About my internship

Ever wondered how your smartphone camera instantly recognizes faces? Or how self-driving cars navigate through traffic? The answer lies in an incredibly powerful aspect of machine learning - Object Detection.

Object detection is all about teaching machines how to identify specific objects within an image or a video. It's a two-part process: first, it finds where an object is (localization), and then identifies what the object is (classification).

Localization is about pinpointing the position of an object within an image. The algorithm generates a bounding box around the object.
Classification on the other hand, is about determining what the object is. It might be a cat, a car, or in our case, a traffic sign.

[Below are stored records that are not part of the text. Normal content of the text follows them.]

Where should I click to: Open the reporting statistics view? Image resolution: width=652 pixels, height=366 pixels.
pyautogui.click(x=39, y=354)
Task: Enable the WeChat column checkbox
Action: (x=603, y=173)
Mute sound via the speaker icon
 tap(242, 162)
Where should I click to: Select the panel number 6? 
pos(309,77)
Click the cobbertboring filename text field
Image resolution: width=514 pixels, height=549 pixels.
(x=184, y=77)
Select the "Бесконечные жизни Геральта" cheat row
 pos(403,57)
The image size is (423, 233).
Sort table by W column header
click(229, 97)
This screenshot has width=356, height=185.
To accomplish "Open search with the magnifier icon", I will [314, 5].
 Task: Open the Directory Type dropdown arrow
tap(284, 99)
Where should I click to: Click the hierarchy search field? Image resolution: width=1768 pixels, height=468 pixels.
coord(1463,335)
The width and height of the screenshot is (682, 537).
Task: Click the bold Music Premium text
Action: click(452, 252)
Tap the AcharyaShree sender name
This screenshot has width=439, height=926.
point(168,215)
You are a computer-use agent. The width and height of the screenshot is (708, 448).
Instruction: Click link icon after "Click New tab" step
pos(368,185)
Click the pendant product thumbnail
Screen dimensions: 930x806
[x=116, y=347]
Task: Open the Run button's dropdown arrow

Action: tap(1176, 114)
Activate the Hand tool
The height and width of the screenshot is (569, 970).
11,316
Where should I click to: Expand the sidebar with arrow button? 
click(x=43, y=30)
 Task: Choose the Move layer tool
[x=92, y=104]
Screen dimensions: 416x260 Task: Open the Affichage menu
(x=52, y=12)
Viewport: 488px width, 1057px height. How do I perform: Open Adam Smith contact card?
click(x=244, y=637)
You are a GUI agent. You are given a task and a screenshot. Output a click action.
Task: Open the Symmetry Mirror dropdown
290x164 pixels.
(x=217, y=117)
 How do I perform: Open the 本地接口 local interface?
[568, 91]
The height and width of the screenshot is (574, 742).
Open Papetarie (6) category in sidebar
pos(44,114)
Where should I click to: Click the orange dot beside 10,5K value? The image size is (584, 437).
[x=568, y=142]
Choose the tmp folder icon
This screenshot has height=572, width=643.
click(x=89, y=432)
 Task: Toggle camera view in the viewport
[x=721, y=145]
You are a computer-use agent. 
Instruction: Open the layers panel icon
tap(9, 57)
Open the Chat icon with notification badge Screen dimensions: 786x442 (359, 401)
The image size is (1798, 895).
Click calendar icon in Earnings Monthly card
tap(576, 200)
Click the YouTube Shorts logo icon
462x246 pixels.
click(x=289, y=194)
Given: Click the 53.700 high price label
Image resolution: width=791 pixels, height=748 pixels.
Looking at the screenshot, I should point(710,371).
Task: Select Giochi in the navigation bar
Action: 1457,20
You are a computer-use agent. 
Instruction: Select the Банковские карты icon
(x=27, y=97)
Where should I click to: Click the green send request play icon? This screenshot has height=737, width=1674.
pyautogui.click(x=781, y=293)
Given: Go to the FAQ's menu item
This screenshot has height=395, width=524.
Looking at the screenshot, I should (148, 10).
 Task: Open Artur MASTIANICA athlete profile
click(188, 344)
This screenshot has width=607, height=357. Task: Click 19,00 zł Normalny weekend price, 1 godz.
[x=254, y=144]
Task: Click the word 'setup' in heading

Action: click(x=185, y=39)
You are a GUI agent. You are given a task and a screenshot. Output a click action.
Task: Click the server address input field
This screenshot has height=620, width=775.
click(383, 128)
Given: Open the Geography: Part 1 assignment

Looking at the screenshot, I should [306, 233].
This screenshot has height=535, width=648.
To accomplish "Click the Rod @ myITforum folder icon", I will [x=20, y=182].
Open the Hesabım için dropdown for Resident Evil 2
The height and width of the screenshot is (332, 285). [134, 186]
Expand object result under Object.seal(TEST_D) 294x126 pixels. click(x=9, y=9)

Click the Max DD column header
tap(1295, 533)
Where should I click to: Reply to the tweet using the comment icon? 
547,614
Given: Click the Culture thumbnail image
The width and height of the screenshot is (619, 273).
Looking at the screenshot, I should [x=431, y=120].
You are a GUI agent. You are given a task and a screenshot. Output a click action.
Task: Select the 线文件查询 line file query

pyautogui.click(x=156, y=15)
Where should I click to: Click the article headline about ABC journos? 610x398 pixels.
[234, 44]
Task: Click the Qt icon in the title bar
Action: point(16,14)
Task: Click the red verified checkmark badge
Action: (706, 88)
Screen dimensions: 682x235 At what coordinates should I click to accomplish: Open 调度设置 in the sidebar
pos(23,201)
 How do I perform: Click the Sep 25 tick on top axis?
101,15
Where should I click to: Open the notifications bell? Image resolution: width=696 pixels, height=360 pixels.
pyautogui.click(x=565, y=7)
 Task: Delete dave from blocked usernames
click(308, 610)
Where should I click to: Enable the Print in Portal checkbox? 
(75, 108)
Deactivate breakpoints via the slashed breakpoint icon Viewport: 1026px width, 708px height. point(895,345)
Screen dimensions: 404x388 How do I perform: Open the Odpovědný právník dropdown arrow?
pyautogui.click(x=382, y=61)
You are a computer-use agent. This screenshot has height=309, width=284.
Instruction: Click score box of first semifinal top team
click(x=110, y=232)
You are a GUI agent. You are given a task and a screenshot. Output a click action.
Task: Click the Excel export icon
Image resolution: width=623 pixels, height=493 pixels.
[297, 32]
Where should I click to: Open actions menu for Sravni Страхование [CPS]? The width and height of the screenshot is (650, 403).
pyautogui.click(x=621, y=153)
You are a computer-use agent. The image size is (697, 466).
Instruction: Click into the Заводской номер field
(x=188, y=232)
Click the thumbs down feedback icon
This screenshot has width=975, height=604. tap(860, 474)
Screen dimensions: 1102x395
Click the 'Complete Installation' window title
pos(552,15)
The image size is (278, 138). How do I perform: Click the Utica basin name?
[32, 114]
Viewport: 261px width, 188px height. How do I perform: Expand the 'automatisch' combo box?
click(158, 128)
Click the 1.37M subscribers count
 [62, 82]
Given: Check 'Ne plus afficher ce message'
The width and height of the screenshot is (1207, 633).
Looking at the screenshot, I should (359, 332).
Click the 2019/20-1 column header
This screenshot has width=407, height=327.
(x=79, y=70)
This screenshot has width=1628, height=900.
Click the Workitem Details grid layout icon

As some of you may know, the main reason I was in Hanoï this summer was to work on a computer science project as my summer internship. The goal was to build a traffic sign detector using YOLO algorithm which is one of the most popular object detector algorithm available. So what's the point of me building an object detection model if one already exists ? YOLO algorithm is trained to recognize objects of any kinds but my goal was to train it to detect specific traffic signs (16 exactly) such as stop, no passing, pedestrians, etc... In this article I will explain my working process in order to build such a model.

Building an object classification model

As I said, object detection consists of 2 parts: localization and classification. Building a localization model is long and complicated, having no experience in machine learning, I decided to first implement my own object classification model. Let's dive deeper into the process.

Classification refers to the task of predicting the class or category of an object. In the context of traffic sign detection, this would mean predicting which type of traffic sign is present in a given image or video frame. This task is accomplished using Convolutional Neural Networks (CNNs). CNNs are a type of artificial neural network designed to process pixel data of images, recognize various patterns in them, and categorize the images based on those patterns. Take a good look at this representation of a CNN because we will often refer to it.

See an image as a list of numbers

As you can see, there are different parts in a CNN. First we have the image. An image can be thought of as a grid, where each cell corresponds to a tiny dot on the image, called a pixel. Each pixel is made up of three numbers, which represent the colors that mix together to create that pixel's color. These three numbers are usually referred to as the Red, Green, and Blue (RGB) values. By combining these RGB values for all the pixels in the image, we get the full picture with its colors and details. So, an image can be represented as a matrix, where each position in the matrix holds the RGB values of a specific pixel. Because each coordinate of the matrix has 3 other coordinates, we call that type of data structure a tensor which is basically a multi-dimensional array. Just like that an image can be seen as a list of digits by the computer. Now that we dispose of our input, let's see what are the different steps of a CNN.

Convolution

In the context of processing an image, a convolution is performed between the image’s pixels and a filter or a kernel. This filter is a small matrix that is used for blurring, sharpening, edge detection, and other image processing functions. The convolution operation involves multiplying the pixel values of the image by the values in the filter, and then summing them up to produce a single number. This process is repeated for every pixel in the image, resulting in a new matrix known as a 'feature map' or 'convolved feature' which is basically our modified image. The feature map represents the area in the input image where certain features are detected by the kernel. For example, a kernel designed to detect edges in an image will produce a feature map that highlights the edges.

Edge extraction

By using multiple kernels, a convolutional neural network can detect a variety of features in an image, from simple edges and shapes to complex patterns like traffic signs in a given image. Please have a look at this video which will help you have a better understanding about what a convolution is.

Pooling

A pooling layer in a Convolutional Neural Network (CNN) performs a form of downsampling or dimensionality reduction.

How does it work?

It scans the input image with a kernel that strides across the image spatially (left to right, top to bottom).
The filter performs a specific operation for that patch of the image. This operation could be finding the maximum value (Max Pooling), average value (Average Pooling), or a more complex operation.
It produces a condensed version of the image, keeping the most prominent features and discarding the less significant data.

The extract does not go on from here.